Crime among boys, in America, is greatly on the increase. The reports, official and unofficial, that are made public, of the per cent. of the criminals serving time in our jails, workhouses, reform schools, and even our penitentiaries, are astounding, and almost beyond belief.

How to check this is a problem of the greatest importance, and it cannot be solved without the hearty co-operation of every person.

Among the first things to be done must be the recognition of the power of home and our neighbors. We cannot live without our neighbor. Each home depends upon some other home; and when the boy leaves his home to go upon the street, he is at once overcome by the stronger power and influence of a boy of some other home, and, perhaps where the rearing and training was not good. The boy is a result more or less, of all influences and environment of the lives of his companions. Every good mother recalls the pang that came over her heart when for the first time she led her boy to school, knowing that her influence must be shared with that of the teacher. It is not long until the boy quotes his teacher, and sometimes in defiance, when he says: “My teacher says so an’ so.” And how many times we hearthis from the boy when away from home, more frequently than the sayings of his mother. The boy’s school life soon begins to develop self-reliance, full of possibilities, of curiosity and questionings, the period of formation of thoughts, feelings and desires. And when a boy reaches that stage in his life when he is permitted to go down town alone—he at once begins a new life. And there is not a mother in our country but who makes this pleading request to her son as he is about to start: “Don’t go into bad company.”

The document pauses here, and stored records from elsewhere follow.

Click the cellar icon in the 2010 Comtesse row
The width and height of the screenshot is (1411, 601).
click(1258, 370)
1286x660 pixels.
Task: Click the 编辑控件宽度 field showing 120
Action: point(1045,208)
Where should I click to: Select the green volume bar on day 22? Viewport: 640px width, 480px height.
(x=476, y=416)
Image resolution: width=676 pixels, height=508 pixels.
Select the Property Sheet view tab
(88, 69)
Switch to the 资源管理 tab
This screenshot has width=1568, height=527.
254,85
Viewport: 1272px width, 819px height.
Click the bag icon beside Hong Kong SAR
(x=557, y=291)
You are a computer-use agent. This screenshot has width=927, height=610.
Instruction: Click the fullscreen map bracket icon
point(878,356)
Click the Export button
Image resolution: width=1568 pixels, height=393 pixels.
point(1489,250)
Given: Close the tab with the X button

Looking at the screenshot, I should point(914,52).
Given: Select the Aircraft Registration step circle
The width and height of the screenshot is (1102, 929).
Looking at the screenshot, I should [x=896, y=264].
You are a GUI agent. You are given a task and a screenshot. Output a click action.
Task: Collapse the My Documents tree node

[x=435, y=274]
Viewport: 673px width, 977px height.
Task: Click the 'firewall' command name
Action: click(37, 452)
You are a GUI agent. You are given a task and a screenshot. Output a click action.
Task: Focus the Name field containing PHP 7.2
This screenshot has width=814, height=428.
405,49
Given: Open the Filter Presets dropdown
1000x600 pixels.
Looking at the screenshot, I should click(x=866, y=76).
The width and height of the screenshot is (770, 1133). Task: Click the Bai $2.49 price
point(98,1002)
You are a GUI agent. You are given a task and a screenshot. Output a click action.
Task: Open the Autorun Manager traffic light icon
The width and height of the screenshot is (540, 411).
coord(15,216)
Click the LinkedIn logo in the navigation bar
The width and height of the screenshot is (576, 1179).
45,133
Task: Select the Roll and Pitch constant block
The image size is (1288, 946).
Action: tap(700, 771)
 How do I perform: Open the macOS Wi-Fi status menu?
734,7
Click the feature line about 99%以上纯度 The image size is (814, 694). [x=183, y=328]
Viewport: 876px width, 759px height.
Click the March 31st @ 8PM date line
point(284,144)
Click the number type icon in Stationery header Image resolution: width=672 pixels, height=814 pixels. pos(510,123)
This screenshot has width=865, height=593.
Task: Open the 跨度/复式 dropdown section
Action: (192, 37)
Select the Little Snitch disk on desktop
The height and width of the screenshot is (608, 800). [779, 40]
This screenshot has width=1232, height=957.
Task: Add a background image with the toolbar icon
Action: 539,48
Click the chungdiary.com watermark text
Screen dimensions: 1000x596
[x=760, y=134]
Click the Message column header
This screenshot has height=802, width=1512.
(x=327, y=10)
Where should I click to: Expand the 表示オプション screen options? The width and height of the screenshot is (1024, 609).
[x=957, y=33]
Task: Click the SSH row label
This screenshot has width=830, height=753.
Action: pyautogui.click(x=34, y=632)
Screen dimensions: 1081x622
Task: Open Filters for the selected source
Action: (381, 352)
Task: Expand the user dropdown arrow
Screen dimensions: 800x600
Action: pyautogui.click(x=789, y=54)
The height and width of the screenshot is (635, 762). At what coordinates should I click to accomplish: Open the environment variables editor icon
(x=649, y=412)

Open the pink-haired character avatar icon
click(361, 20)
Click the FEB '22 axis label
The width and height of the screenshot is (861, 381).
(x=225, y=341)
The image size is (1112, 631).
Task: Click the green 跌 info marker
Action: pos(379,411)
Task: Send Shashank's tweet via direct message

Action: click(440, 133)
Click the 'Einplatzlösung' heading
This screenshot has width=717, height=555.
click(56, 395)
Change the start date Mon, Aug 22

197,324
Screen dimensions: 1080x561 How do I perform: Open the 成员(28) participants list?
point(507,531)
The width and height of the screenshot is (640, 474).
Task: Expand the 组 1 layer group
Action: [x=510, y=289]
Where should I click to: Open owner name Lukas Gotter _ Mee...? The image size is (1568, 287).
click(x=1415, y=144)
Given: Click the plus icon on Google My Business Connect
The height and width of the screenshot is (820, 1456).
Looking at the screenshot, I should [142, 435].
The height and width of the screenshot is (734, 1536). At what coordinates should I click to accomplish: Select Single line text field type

It is on this line that the Newsboys’ Association, with all its varied interests and objects, through its many channels of work, backed with that true spirit of Christianity characteristic of everything that means good, with the aid of its president and its many working officers, in the name of God and humanity, aims to make the bad boy of the streets of our cities and towns good, so that the mother will not find it necessary to say: “Now, my dear son, don’t go into bad company.”

Let us all hope, and pray, and work for the time to come when there will be no “bad company” on the streets.